EXERCISE: Add 109 to every coordinate in the answers and write out the records again, requests included, beginning at the line that contains "Where should I click to: Pick" and stopping after the line that contains "tap(343, 107)".
>>
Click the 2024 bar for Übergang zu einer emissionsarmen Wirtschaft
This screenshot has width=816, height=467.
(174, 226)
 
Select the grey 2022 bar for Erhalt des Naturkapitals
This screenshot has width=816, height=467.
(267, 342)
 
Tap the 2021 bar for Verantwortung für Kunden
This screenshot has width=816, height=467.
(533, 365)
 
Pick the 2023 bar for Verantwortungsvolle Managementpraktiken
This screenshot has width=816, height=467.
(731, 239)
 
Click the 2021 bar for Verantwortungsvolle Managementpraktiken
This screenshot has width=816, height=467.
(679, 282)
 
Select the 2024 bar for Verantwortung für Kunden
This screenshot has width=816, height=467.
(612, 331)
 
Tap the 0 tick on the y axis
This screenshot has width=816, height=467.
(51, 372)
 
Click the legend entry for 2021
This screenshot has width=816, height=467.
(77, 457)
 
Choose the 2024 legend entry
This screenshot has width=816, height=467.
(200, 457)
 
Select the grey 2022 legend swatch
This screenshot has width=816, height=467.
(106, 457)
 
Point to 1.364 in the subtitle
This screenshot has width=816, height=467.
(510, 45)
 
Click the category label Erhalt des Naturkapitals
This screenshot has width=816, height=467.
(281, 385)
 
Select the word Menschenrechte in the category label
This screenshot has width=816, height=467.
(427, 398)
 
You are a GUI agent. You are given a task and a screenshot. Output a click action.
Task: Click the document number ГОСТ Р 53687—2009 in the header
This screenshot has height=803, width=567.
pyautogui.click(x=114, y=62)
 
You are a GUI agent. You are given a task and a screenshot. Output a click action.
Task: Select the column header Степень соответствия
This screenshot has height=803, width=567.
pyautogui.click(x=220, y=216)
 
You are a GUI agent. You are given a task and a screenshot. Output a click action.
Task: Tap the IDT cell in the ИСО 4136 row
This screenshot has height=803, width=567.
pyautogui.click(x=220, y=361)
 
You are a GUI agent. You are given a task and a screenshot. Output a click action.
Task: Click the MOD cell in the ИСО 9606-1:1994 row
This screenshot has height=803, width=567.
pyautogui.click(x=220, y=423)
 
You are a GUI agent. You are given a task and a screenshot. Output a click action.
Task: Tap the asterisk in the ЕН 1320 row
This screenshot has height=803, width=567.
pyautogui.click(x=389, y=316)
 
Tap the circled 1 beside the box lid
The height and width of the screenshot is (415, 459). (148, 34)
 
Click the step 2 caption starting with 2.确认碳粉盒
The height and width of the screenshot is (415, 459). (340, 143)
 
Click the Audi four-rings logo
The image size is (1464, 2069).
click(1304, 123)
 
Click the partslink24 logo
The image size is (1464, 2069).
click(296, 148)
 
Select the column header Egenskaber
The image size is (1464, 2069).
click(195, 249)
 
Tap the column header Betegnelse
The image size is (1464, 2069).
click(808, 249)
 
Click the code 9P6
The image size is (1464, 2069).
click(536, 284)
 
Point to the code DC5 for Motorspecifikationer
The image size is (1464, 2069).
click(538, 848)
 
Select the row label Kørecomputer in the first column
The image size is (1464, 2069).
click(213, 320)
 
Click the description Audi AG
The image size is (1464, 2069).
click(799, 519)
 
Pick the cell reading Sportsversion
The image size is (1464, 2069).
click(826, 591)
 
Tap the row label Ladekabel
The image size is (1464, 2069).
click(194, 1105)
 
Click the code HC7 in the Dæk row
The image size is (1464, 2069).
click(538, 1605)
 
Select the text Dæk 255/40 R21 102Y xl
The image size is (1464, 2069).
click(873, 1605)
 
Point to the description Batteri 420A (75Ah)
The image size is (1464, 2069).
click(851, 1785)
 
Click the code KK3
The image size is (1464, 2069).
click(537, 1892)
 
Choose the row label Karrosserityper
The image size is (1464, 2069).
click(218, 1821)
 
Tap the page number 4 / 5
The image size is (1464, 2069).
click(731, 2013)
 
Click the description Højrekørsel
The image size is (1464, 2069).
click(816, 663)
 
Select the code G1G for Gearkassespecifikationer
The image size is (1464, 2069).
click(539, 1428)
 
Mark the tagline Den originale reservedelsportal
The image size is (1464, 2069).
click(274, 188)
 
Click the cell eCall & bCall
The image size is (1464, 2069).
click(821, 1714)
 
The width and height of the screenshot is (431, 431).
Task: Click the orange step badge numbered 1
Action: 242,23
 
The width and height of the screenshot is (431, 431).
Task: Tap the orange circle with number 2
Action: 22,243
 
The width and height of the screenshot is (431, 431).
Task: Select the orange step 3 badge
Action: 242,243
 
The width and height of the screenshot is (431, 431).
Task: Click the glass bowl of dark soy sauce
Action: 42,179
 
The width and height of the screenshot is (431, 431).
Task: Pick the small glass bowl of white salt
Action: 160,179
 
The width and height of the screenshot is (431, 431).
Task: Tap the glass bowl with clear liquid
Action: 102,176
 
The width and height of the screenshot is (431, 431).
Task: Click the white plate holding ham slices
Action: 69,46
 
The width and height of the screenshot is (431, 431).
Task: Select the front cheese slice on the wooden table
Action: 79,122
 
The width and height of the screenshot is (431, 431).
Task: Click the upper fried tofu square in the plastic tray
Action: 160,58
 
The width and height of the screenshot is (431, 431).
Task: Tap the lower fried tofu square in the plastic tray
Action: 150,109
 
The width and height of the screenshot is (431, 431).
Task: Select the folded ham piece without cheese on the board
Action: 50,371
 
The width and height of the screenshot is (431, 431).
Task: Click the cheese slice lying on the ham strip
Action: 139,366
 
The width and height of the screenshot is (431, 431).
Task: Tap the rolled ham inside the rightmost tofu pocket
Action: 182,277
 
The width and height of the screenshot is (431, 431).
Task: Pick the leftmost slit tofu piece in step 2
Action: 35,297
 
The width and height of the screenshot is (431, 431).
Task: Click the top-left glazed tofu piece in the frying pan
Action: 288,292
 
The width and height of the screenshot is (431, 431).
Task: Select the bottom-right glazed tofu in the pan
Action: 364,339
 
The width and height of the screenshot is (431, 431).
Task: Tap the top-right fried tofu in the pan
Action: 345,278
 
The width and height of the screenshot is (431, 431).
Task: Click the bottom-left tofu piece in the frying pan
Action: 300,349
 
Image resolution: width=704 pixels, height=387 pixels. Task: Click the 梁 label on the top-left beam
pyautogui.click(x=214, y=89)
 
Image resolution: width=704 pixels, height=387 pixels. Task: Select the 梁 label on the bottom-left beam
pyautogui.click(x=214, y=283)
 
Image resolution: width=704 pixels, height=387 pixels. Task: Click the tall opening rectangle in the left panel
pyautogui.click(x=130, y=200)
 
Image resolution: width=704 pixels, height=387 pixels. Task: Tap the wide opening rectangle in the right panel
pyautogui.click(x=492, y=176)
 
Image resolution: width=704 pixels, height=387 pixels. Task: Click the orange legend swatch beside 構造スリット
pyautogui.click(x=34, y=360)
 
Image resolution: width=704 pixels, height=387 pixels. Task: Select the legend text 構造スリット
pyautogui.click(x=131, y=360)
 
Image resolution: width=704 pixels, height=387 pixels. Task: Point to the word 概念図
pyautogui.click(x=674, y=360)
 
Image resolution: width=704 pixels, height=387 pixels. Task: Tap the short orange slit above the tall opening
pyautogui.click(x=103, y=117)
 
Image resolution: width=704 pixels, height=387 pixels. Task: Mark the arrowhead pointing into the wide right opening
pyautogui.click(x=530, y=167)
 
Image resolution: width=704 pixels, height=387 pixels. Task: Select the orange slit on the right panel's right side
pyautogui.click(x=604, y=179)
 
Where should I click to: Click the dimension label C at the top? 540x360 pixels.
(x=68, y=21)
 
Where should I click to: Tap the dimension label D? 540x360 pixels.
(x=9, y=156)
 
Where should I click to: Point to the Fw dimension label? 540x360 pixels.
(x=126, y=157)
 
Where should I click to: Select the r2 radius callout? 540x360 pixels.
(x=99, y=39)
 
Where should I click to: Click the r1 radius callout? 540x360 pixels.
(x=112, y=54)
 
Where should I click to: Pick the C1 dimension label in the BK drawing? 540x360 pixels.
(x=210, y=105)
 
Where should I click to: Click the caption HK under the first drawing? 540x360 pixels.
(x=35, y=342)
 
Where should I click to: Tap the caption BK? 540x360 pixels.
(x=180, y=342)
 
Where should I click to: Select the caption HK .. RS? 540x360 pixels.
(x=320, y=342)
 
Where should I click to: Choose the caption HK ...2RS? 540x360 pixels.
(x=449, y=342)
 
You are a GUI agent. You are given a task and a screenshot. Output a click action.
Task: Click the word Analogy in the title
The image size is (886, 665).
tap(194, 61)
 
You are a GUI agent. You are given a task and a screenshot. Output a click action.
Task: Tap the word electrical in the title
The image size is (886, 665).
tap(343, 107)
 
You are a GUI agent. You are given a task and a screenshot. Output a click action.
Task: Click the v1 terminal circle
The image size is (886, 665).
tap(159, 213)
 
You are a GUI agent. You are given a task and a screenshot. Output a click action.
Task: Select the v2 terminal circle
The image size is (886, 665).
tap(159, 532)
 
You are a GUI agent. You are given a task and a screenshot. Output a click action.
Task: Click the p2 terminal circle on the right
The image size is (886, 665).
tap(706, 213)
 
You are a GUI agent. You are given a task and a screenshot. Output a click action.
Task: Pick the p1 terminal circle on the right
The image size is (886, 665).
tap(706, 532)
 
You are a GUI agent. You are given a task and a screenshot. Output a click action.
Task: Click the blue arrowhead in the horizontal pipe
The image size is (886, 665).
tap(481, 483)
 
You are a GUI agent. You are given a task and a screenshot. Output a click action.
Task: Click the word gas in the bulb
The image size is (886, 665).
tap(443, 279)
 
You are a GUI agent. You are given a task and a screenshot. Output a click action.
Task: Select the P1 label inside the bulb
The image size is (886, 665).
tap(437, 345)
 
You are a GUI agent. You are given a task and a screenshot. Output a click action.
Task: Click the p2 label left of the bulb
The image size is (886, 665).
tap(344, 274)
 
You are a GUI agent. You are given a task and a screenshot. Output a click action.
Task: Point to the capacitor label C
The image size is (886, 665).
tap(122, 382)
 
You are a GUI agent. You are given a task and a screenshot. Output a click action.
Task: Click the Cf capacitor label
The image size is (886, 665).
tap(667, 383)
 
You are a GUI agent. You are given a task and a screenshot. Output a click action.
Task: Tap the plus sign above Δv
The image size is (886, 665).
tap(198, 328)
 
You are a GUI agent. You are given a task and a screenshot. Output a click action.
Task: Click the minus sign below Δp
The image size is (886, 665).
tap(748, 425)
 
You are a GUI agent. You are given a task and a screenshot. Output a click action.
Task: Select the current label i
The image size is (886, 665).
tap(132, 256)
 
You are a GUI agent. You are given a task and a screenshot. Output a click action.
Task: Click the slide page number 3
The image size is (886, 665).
<<
OUTPUT:
Where should I click to: Pick the C1 dimension label in the BK drawing? 540x360 pixels.
(x=319, y=214)
 
Where should I click to: Click the caption HK under the first drawing? 540x360 pixels.
(x=144, y=451)
 
Where should I click to: Tap the caption BK? 540x360 pixels.
(x=289, y=451)
 
Where should I click to: Select the caption HK .. RS? 540x360 pixels.
(x=429, y=451)
 
Where should I click to: Choose the caption HK ...2RS? 540x360 pixels.
(x=558, y=451)
 
You are a GUI agent. You are given a task and a screenshot. Output a click action.
Task: Click the word Analogy in the title
The image size is (886, 665).
tap(303, 170)
 
You are a GUI agent. You are given a task and a screenshot. Output a click action.
Task: Tap the word electrical in the title
The image size is (886, 665).
tap(452, 216)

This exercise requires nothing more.